As of today, there are over 250,000,000 uniprot identifiers. Even if we consider the Swiss-Prot reviewed subset for genetic model organism, it is still hundreds of thousands of uniprot IDs that can be used to create new OBA terms of the type 'UniProt ID' in serum and/or 'UniProt ID' in blood. That is a lot for term inflation.

I have considered the above problems, and I decided to use the PRO homology groupings. They group together orthologous UniProt amino-acid sequence entries from taxons human, mouse and rat. The term request for the protein X level came from the GWAS Catalog (human traits), and the PRO homology grouping classes are defined by the human polypeptide. For example, PR:000016506 troponin I, cardiac muscle is defined as: A protein that is a translation product of the human TNNI3 gene or a 1:1 ortholog thereof. As a result, the term OBA:2045369 troponin I, cardiac muscle level can be used to annotate human, mouse and rat phenotypic traits.

  1. most of the PRO species neutral forms are pseudogeneralizations / trivial homology shadows of the human uniprot

Exactly. That is my point. I expect these terms to be used mostly by human, mouse and rat quantitative traits.
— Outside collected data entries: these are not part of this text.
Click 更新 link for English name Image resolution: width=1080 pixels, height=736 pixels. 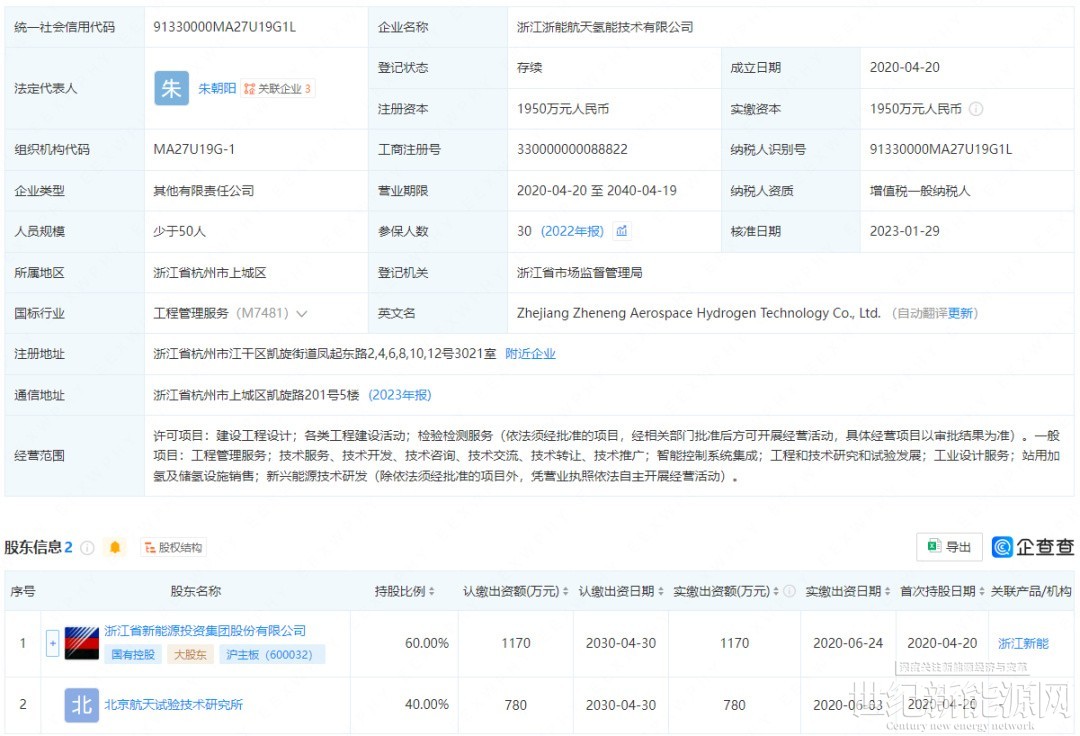pyautogui.click(x=960, y=313)
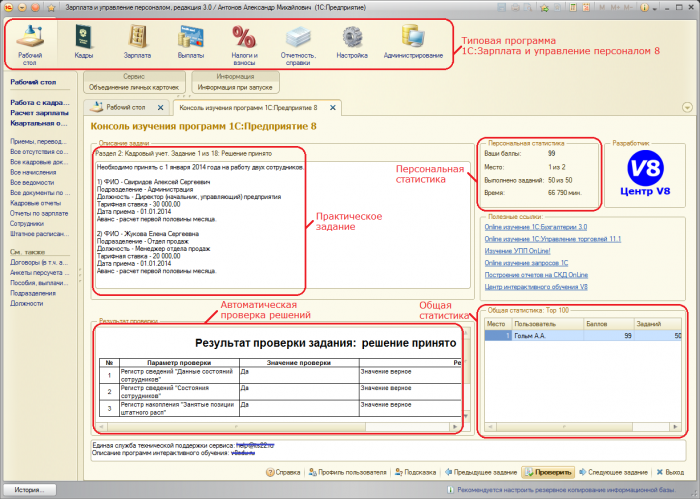
Task: Open link Online изучение запросов 1С
Action: (x=526, y=263)
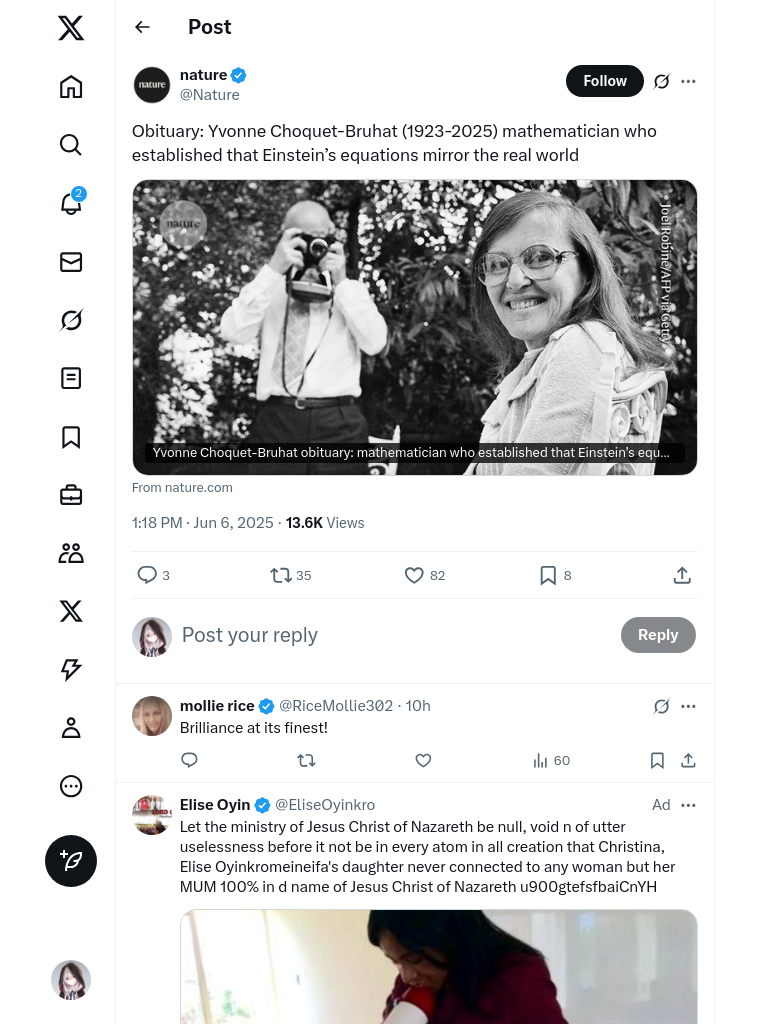Screen dimensions: 768x1024
Task: Open the @Nature profile handle link
Action: [x=209, y=95]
Evolutionary homology is more meaningful than none. Uberon is based on evolutionary homology. I could argue that human forelimbs should be assigned different Uberon IDs than the homologous structures of mouse. I could not type this text if I had mouse forelimbs. If I had mouse troponin I in my muscles, I sure would be able to do so to some extent.
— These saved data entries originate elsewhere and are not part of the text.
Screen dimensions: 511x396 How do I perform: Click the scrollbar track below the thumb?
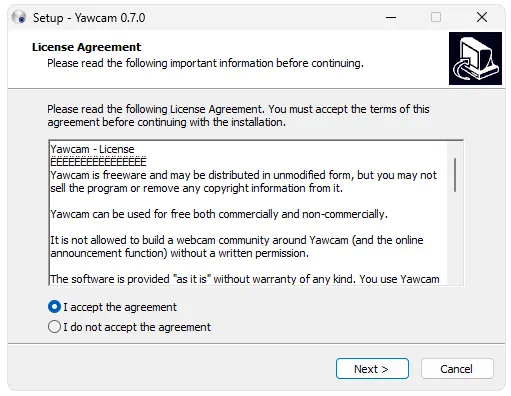click(x=455, y=238)
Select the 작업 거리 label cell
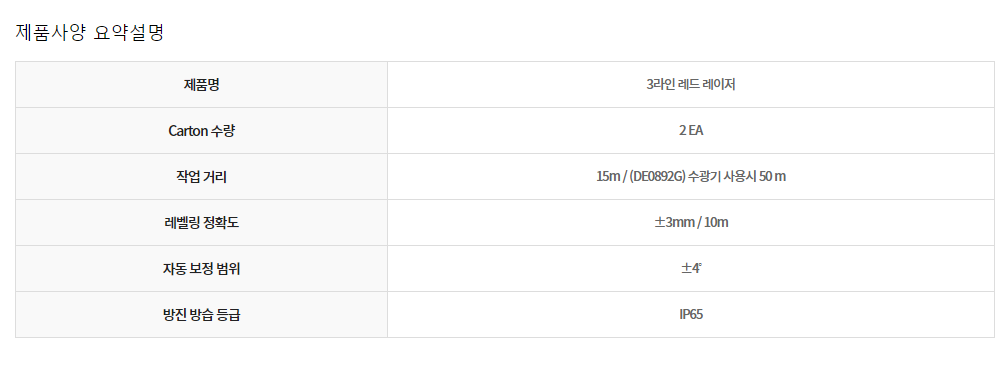The width and height of the screenshot is (1007, 383). tap(202, 177)
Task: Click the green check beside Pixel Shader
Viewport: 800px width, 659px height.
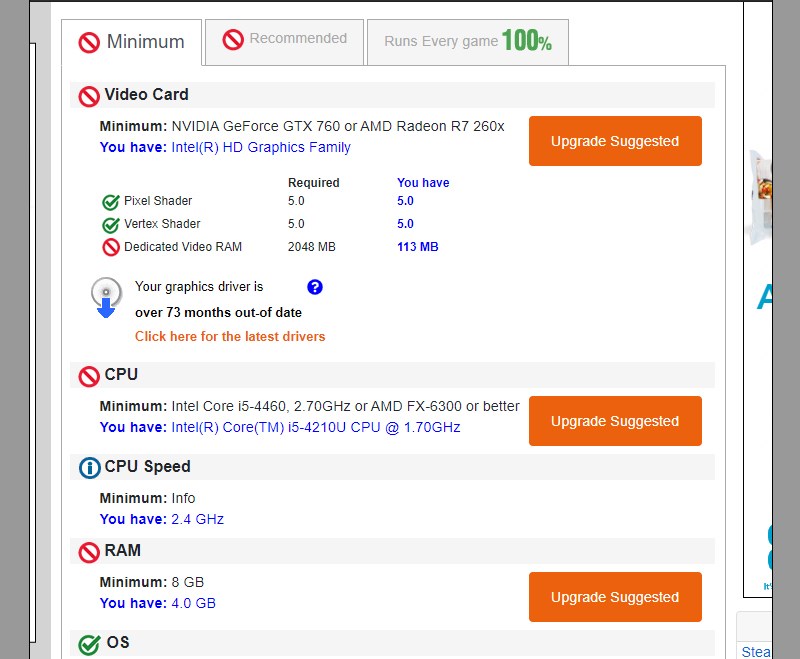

  1. what is the SOP for adding proteins for species PRO does not cover?

You can fall back on adding new component terms based on UniProt IDs of polypeptides from species that are outside of the PRO homology groupings (e.g. for fish proteins).
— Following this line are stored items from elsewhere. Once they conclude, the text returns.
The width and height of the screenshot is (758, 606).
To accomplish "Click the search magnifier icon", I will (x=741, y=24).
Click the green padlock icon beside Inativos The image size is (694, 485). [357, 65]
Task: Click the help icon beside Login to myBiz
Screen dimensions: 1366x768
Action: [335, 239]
  1. what is the SOP for adding a term from mouse, zfin, whatever, where there is no 1:1? Request a pseudogeneralization, wait til next PRO release, etc. Seems complicated

No, it is not complicated. You can just fall back on adding new component terms based on UniProt IDs of polypeptides from species that are outside of the PRO homology groupings. It is also a less complicated process than when you need to decide if a bone from a fish is the same Uberon bone class as in the human, because the similarity is computable, and provides an objective criterion for homology grouping, if needed.

  1. in general it's better to be specific

Not in this case though. See my example about anatomy terms.

  1. ontology generalization is fine for things like finger1->finger->digit, but we should be more careful with homology, which should not be baked on

Disagree. Homology is baked in many ontologies, e.g. Uberon. See my arguments above. Without evolutionary homology, these OBA classes would be just superficial and biologically meaningless formalisms.

  1. if people really want cross-species generalizations then this can be done at query time swapping in a homology resource of choice (panther, diopt, ...), rather than baking in

Good project for the future. In the meantime, I think I leave these homology grouping terms to help integrate mouse, rat and human quantitative traits.